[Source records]
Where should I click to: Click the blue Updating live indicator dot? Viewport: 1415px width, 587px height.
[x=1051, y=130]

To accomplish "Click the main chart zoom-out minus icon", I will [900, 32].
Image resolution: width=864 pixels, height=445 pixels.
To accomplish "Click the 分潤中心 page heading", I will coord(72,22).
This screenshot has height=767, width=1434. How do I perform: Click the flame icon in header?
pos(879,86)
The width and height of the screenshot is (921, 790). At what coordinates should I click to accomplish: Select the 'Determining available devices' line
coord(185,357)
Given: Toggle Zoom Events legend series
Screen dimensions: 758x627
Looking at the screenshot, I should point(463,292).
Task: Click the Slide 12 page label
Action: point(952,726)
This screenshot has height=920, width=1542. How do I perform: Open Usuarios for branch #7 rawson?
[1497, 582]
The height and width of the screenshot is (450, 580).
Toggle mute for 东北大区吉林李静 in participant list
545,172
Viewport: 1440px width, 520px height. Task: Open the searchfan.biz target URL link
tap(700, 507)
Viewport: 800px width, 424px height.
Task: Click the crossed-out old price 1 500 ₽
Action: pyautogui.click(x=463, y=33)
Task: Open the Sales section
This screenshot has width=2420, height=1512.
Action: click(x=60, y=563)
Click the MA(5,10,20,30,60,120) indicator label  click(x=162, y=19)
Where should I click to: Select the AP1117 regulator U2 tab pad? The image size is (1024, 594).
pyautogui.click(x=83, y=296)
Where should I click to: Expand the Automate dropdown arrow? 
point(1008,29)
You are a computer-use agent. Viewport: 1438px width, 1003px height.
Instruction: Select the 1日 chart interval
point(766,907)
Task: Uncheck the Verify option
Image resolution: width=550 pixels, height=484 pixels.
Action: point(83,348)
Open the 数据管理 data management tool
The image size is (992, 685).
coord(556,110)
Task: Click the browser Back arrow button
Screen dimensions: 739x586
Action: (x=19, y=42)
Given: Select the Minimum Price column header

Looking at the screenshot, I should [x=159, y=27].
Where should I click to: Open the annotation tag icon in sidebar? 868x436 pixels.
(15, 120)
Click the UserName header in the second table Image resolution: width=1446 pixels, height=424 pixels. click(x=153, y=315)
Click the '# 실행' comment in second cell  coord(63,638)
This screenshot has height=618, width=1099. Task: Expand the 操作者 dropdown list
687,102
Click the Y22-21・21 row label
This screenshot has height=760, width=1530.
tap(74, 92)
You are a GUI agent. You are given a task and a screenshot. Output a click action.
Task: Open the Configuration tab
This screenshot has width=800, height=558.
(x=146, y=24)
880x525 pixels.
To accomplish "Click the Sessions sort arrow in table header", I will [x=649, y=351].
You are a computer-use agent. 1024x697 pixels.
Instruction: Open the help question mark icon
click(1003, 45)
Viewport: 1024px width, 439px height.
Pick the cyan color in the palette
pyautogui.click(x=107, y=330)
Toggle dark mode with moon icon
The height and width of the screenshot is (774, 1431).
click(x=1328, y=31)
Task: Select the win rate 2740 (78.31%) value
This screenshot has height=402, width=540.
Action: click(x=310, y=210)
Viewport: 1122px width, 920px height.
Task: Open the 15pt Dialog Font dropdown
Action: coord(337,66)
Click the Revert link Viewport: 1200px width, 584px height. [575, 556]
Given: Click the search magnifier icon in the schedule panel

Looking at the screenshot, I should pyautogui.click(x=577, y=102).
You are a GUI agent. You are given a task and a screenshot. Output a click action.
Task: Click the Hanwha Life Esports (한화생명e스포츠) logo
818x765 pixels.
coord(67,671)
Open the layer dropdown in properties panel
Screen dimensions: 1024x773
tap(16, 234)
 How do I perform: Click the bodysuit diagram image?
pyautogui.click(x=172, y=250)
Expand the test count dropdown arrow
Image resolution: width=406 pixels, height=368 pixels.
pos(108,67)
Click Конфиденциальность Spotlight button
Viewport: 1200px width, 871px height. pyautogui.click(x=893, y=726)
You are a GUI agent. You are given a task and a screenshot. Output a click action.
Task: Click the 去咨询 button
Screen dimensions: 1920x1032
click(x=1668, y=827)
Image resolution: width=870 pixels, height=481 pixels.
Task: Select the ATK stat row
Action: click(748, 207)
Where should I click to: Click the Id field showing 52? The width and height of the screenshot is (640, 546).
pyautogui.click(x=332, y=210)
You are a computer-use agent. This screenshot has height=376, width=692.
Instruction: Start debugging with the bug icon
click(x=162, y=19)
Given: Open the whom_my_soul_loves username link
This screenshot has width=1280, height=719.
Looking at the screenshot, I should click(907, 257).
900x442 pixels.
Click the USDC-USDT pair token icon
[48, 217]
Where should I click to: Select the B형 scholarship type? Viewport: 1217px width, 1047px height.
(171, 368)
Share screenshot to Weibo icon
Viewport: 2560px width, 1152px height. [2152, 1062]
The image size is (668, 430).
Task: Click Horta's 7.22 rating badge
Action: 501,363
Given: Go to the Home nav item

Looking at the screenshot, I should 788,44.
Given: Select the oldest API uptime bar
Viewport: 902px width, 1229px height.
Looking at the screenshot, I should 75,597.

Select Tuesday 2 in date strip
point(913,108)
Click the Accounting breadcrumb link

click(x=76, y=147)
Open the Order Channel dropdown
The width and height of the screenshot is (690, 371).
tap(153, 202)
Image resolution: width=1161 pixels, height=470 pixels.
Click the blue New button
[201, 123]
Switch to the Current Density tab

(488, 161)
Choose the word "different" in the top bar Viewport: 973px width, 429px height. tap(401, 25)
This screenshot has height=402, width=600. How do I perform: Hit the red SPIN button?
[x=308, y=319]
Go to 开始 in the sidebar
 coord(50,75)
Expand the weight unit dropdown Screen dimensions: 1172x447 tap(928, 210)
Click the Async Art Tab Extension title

§ **WHAT YOU WILL DO**
All lines above that include the word "computer" should be located and copied.

§ **EXPECTED OUTPUT**
You are a computer-use agent. Viewport: 1438px width, 1003px height.
You are a computer-use agent. 1024x697 pixels.
You are a computer-use agent. This screenshot has height=376, width=692.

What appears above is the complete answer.